M.A.M. Mulders, M.M.J. Walenkamp, J.C. Goslings, N. Schep

Voorzitter(s): dr. F.W. Bloemers, traumachirurg, VUmc, Amsterdam & dr. J.M. van de Wall, AIOS heelkunde, UMC Utrecht, Utrecht

Donderdag 11 mei 2017

15:25 - 15:35u in Brabantzaal

Categorieën: Trauma, Vrije voordracht

Parallel sessie: V01 - Traumachirurgie


Introductie 

Ondanks de hoge incidentie gedisloceerde extra-articulaire distale radius fracturen en de gevolgen van suboptimaal management, is het nog altijd onduidelijk hoe deze fracturen behandeld moeten worden.
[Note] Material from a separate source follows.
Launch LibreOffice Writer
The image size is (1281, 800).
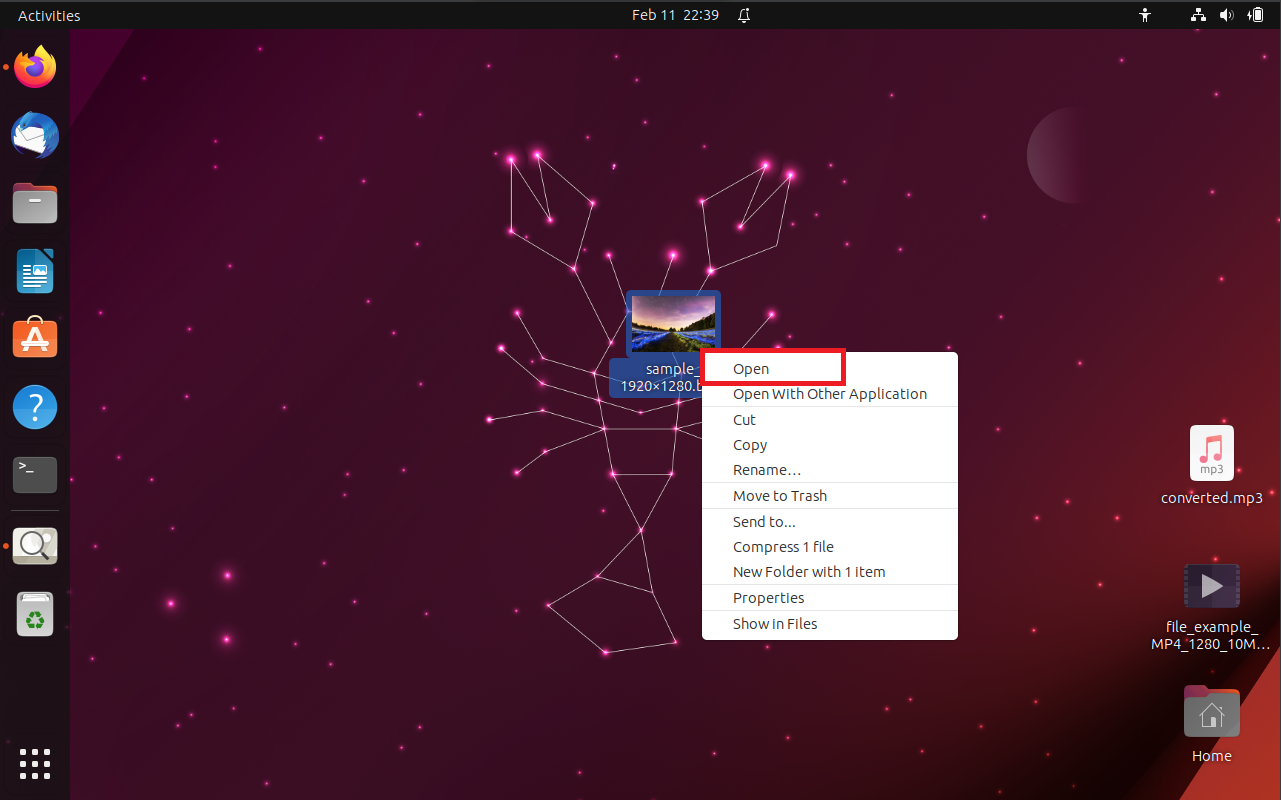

Het doel van deze gerandomiseerde studie was om de functionele uitkomsten te vergelijken tussen volaire plaatfixatie en gipsimmobilisatie in gedisloceerde extra-articulaire distale radius fracturen.

Methode 

Een multicentrische gerandomiseerde studie in patiënten van 18 tot 75 jaar met een adequaat gereponeerde extra-articulaire distale radius fractuur (AO type A2/A3). Primaire uitkomstmaat was de functionele uitkomst gemeten met de Disability of the Arm, Shoulder and Hand (DASH) vragenlijst na 12 maanden. Secundaire uitkomsten waren de functionele uitkomst gemeten met de Patient-Rated Wrist Evaluation (PRWE) vragenlijst, kwaliteit van leven gemeten met de Short Form-36 (SF-36) vragenlijst, functie van de pols en grijpkracht, pijn, radiologische uitkomsten en complicaties. Patiënten werden op de polikliniek gezien na 1, 2/3 en 6 weken, en na 3, 6 en 12 maanden.

Resultaten

Negentig patiënten werden gerandomiseerd tussen volaire plaatfixatie (47 patiënten) en gipsimmobilisatie (43 patiënten). De mediane leeftijd was 59 jaar (IQR 46 – 65) en 73% was vrouw. Mediane DASH scores waren significant beter in de geopereerde groep na 6 weken (p<0.001), en na 3 (p<0.001), 6 (p=0.005) en 12 maanden (p=0.012). Hetzelfde gold voor de PRWE scores en de fysieke score van de SF-36. Conservatief behandelde patiënten hadden een slechtere supinatie (p=0.003), dorsoflexie (p=0.012), palmairflexie (p=0.007), en grijpkracht (p=0.011) na 12 maanden. Elf fracturen (26%) redisloceerden en negen patiënten (21%) hadden een symptomatische malunion waarvoor een correctieosteotomie werd verricht. 

Conclusie 

Patiënten met een operatief behandelde gedisloceerde extra-articulaire distale radius fractuur hebben betere functionele uitkomsten na 12 maanden, gemeten met de DASH en de PRWE vragenlijst, vergeleken met conservatief behandelde patiënten. Bovendien wordt de helft van de conservatief behandelde patiënten alsnog geopereerd in verband met een redislocatie of een symptomatische malunion.